Осколок сверкнул ярче и превратился в стеклянную машину. Выглядела она этакой игрушкой, гладкой со всех сторон и блестящей.
Колеса отсутствовали.
И крылья.
И двигалось оно, чем бы ни было, плавно, будто по нити скользило.
– Что это?
– Гравилет, – Ицхари любезно объяснил необъяснимое.
Женщины рода не спешили, а скалки, чтобы поприветствовать их должным образом, у меня не было.
И к лучшему.
Машина зависла над песком в полуметре от капсулы лифта, и в зеркальной ее глади отразились и струна лифта, и капсула с застрявшей в лифте мной.
Отражение было хорошим.
Качественным.
Я увидела и вздыбившиеся волосы, и фату, что съехала набок, придав мне вид лихой и слегка придурковатый, и пот на коже… и в общем, саму себя, на редкость нелепую в сопровождении рептилоидного монстра и богомола-переростка.
Не знаю, что подумали женщины рода, но выходить из гравилета они не спешили.
Ждали.
И мы ждали. И вот подумалось, что ожидание это есть вполне себе явственная демонстрация будущей счастливой жизни, которую устроит мне свекровь при поддержке старших женщин рода.
Уж лучше б я жениха усыновила, уматерила… нет, уматерить его я еще успею, но все же…
Наконец капля будто разломилась пополам, и верхняя ее часть вытянулась, образовав между гравилетом и лифтом тоннель. Он пропускал свет, но при том ослаблял его, избавляя от слепящей яркости.
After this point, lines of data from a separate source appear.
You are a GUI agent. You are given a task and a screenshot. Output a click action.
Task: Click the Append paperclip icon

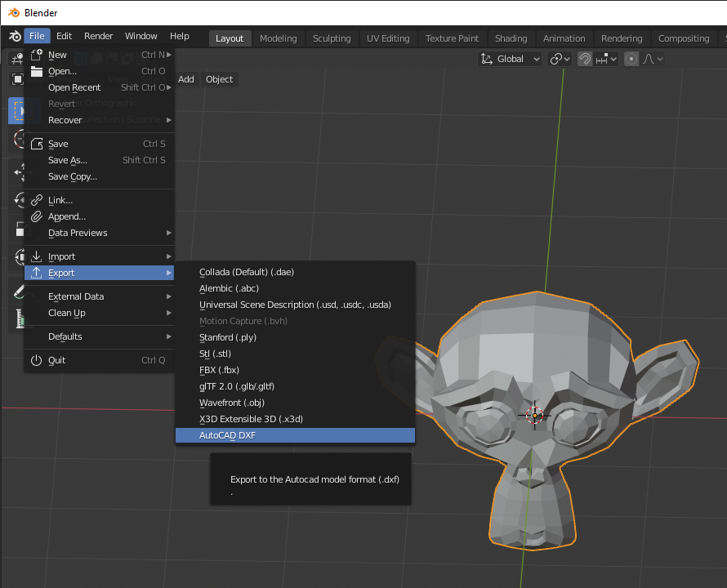click(x=37, y=216)
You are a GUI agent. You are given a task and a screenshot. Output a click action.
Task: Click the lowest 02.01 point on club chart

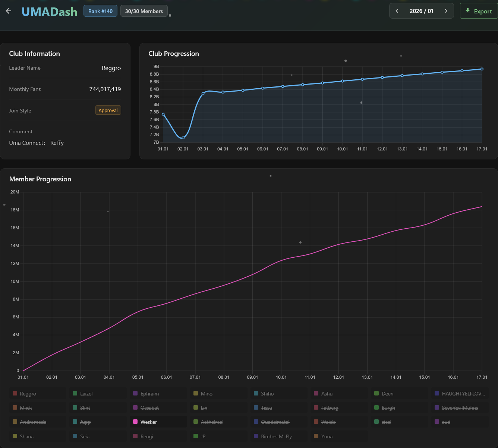point(183,138)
Пленка лифта дрогнула и лопнула, освобождая проход.
И дальше что?
Мне полагается бежать вприпрыжку, повизгивая от счастья, что обо мне все-таки не забыли?
А ведь могли.
Это просто… Уходит девушка на высокий бархан, а добрая свекровь путает даты, когда невестушку встречать надобно. И та стоит, ждет, гадает… ее ли заберут или уже обугленный скелет?
– Вы вновь настроены негативно, – с упреком произнес Ицхари, и крылья его полыхнули бледной радугой. – Подобное мышление свойственно гоминидам, но, надеюсь, вы сумеете перебороть в себе…
Сумею.
Еще как сумею.
И выберусь из этой норы, чего бы это мне ни стоило.
Но сказать проще, чем сделать. Для начала стоило сделать хоть что-то, и я решительно шагнула на красный песок, который всхлипнул и обнял мою ногу раскаленными губами.
Твою ж…
Приветственная речь рвалась из моей груди витиеватым экспромтом, держать который в себе было выше моих сил.
Вторая нога провалилась по щиколотку.
Да меня здешняя пустыня сожрет и не подавится.
– Ваша смелость, Агния-тари… – бархатистый голос отвлек меня от почти проигранного сражения. Песок не спешил расставаться с моими ногами, и, подозреваю, выдернуть их без поддержки у меня не получится. Поддержка же в лице Ицхари и рептилоида, чья шкура стала темной, с лиловыми полосами, а в очах появилась характерная осоловелость – того и гляди в спячку впадет, – запаздывала. – Внушает уважение.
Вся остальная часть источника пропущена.